Breaking: Marvel Rivals just flipped the table. Season 6 is live, and Deadpool is on the field. The patch notes read like a meta quake, with buffs, nerfs, and a new Battle Pass called Museum Ticket. We have the notes in hand and the matches to prove it. Here is what changes right now, and how to win Day 1.
Deadpool Crashes the Roster
Deadpool joins as the headline hero for Season 6. He is tagged as Duelist, Strategist, and Vanguard, which is wild for a role based shooter. That flexibility is the point. He is built to dive, peel, or call the shots, depending on how your squad sets up.
On the ground, he thrives in messy fights. He pressures angles, pokes out soft targets, then commits when cooldowns are spent. In our test matches, he punished greedy snipers and cracked slow bunker lines. He is not a one note assassin. He can anchor space, bait engages, and swap sides of a fight in a blink. That is going to tilt pick bans and force mirrors in premade lobbies.
The new Museum Ticket Battle Pass sets the stage. Expect exhibition themed skins, sharp weapon wraps, and a clean progression track. The look matches the moment, a gallery of chaos for a very loud arrival. 🎯

The Patch Notes That Change Everything
Season 6 is a balance reset, not a dusting. Burst windows are tighter. Sustain is more deliberate. Stalling forever on a point gets harder. If you leaned on shield stacking and safe spam last season, get ready to move.
Across the roster, mobility costs are tuned, and several ultimates now demand cleaner setups. Supports see stronger playmaking tools, not just raw healing numbers. Frontline control is less about sitting in a corner, more about creating openings. The goal is clear, more fights decided by timing and swaps, fewer by unbreakable walls.
That design shift is why Deadpool lands now. A multi role hero thrives when teams need to adapt on the fly. He can fill gaps mid round and punish teams that refuse to rotate plans.
Open with a standard two frontline, two skirmishers, one control, one backline. Pivot Deadpool between peel and dive after the first team fight. Track their swaps, then change his job.
Early Winners and Losers
Winners
- Flexible off tanks that can engage or peel on command
- Poke supports with instant saves and cleanse style tools
- Mobile flankers who pair dive routes with Deadpool
- Midrange controllers who deny chokes without turtling
Losers
- Double barrier bunker comps hoping to stall clocks
- Glass cannon assassins with no exit plan
- One angle snipers that need long, safe sightlines
- Passive healers who only top off damage
Community reactions match what we are seeing in scrims and quick play. Players are testing double skirmish cores with Deadpool and a mobile duelist, then using a control piece to lock doorways. Teams that try to hold the same corner for four minutes are getting cracked open by layered engages.

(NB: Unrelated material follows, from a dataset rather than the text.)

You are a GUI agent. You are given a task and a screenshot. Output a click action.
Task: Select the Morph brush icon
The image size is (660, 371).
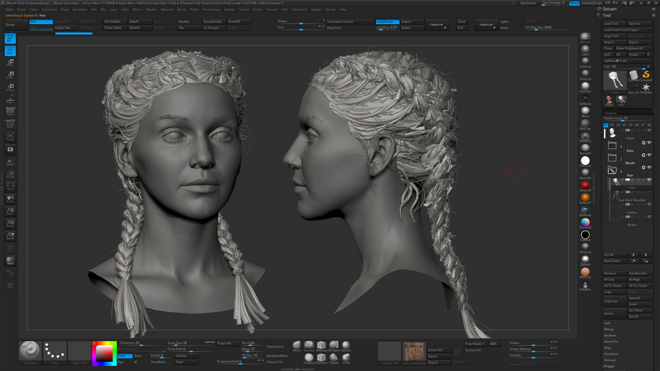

How To Build Around Deadpool Right Now
Start with purpose. If your map is tight, treat Deadpool as a Vanguard who breaks the first elbow and drags eyes away from point. If your map has long lanes, let him play Duelist and poke, then sprint in once you force cooldowns. On hybrid maps, he works as a Strategist who calls rotate timings and forces split decisions.
Pair him with a durable initiator who can eat the first stun. Add a support with a fast save to cover his reentry. Bring a controller who can deny vertical chokes or cut line of sight. Round out with a safe damage anchor who farms consistent pressure. You get a comp that can pivot from slow roll to snap dive in one call.
To counter him, you want hard stops. Roots, short stuns, and instant area denial break his flow. Do not chase him into deep flanks. Hold space, force him to spend movement early, then focus fire when he commits.
Do not triple down on dive without objective play. If you ignore cart or capture tick, Deadpool turns into empty style points. Trade space for picks, not the other way around.

The Museum Ticket Factor
Cosmetics matter in a live service shooter. Museum Ticket hits the vibe hard. Skins and effects sell the season’s tone, flashy, curated chaos. The pass track also nudges players to try different roles, which feeds the meta experiment. More players will flex to Strategist and Vanguard, and that supports the balance intent of Season 6.
The Final Word
Season 6 plants a flag. Deadpool is not just fan service, he is a pressure valve and a test. Teams that adapt will feast. Teams that hide behind old bunker habits will break. The patch notes point to faster reads, smarter swaps, and fights that reward nerve.
We are locking in scrims all week and tracking what sticks. Right now, build flexible, learn two plans per map, and keep your save cooldowns ready for the merc with a shifting job. The museum is open. Try not to knock over the exhibits.